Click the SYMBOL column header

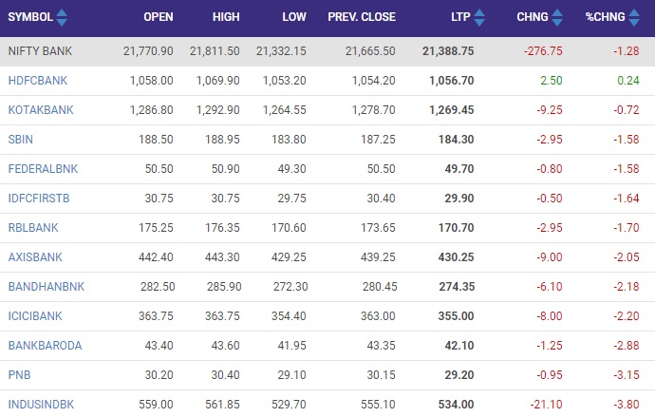(x=30, y=17)
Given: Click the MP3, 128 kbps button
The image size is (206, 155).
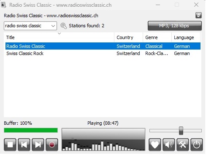Looking at the screenshot, I should 175,26.
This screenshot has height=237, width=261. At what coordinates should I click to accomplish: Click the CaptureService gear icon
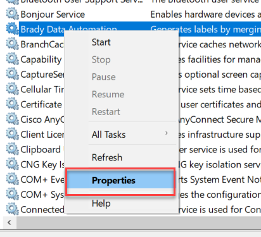(x=12, y=75)
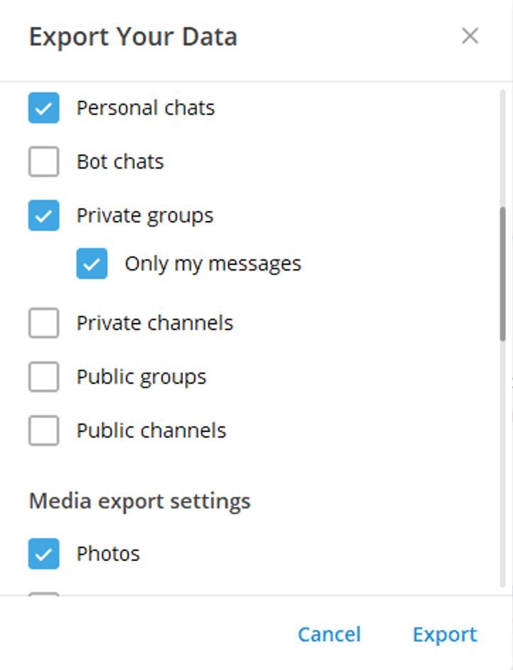Click the "Only my messages" label text

[213, 264]
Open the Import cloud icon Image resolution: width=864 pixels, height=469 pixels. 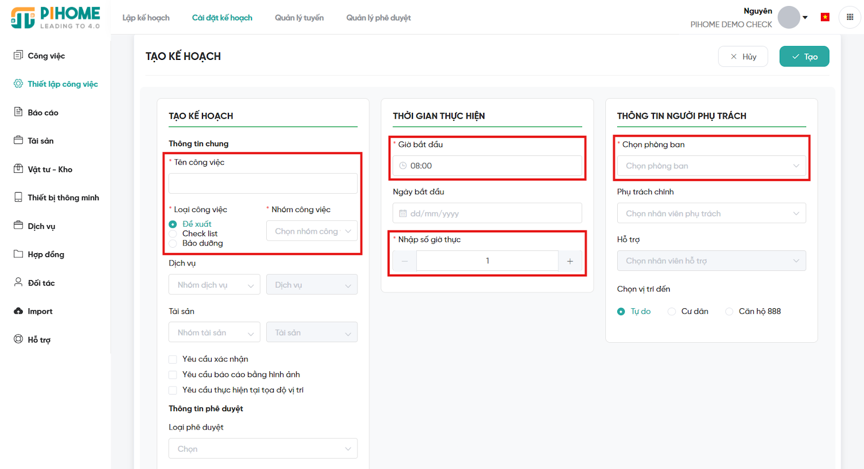(x=18, y=311)
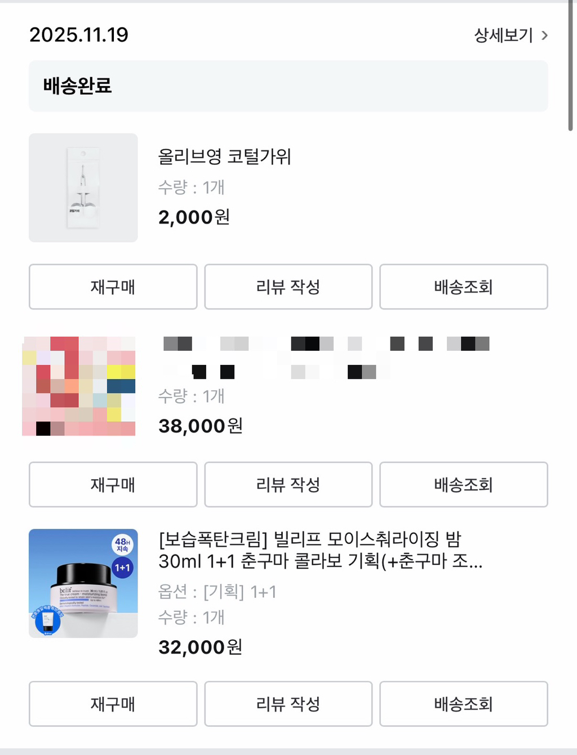This screenshot has width=577, height=755.
Task: Click 배송조회 for the 38,000원 item
Action: (463, 485)
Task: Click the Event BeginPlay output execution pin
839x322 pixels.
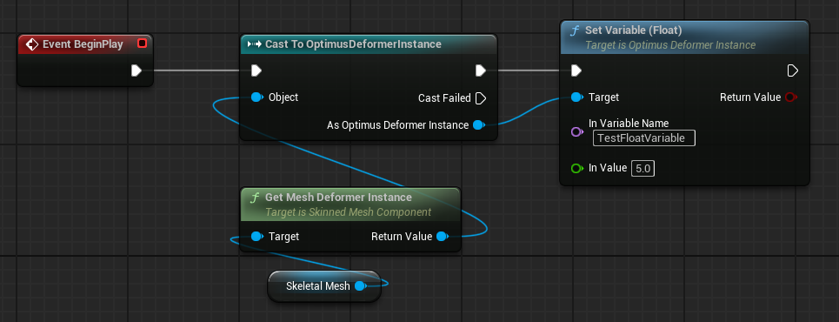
....
WHAT YOU SHOULD DO: The answer must consist solely of the lines from the one with "Task: Click the" through the final line of the data, each reproduced exactly and with pictures omitted.

RESULT FOR THIS EXERCISE:
Task: Click the Event BeginPlay output execution pin
839x322 pixels.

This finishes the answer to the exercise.